• [What the exercise asks] From the listing below, retype exactly the line holding "Click the phone number 2 2390 6503", the line holding "Task: Click the", and the lines between them; skip everything else.

• [Data to examine]
•••••
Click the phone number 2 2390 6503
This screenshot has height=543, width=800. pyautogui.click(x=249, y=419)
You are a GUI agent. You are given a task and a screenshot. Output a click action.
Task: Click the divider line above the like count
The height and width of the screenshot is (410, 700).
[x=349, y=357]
•••••
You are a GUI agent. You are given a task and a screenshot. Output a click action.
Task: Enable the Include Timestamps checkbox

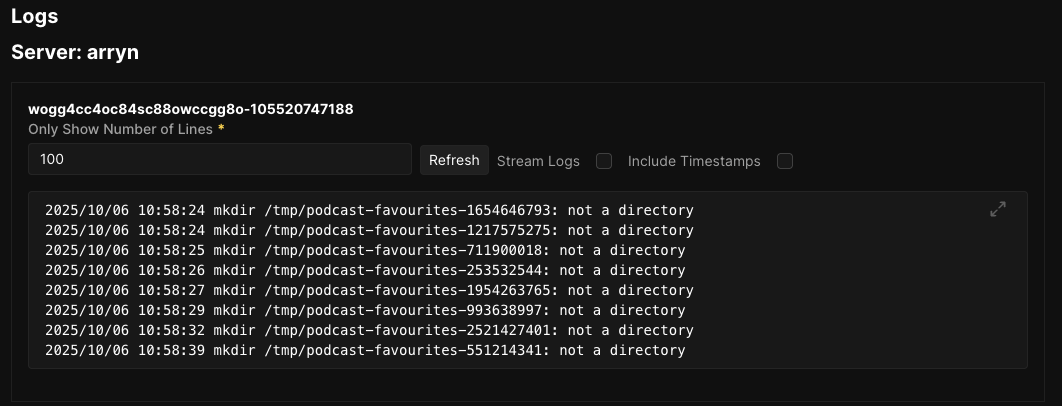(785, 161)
•••••
• [Response to this exercise]
Click the phone number 2 2390 6503
This screenshot has height=543, width=800. pyautogui.click(x=249, y=419)
You are a GUI agent. You are given a task and a screenshot. Output a click action.
Task: Click the divider line above the like count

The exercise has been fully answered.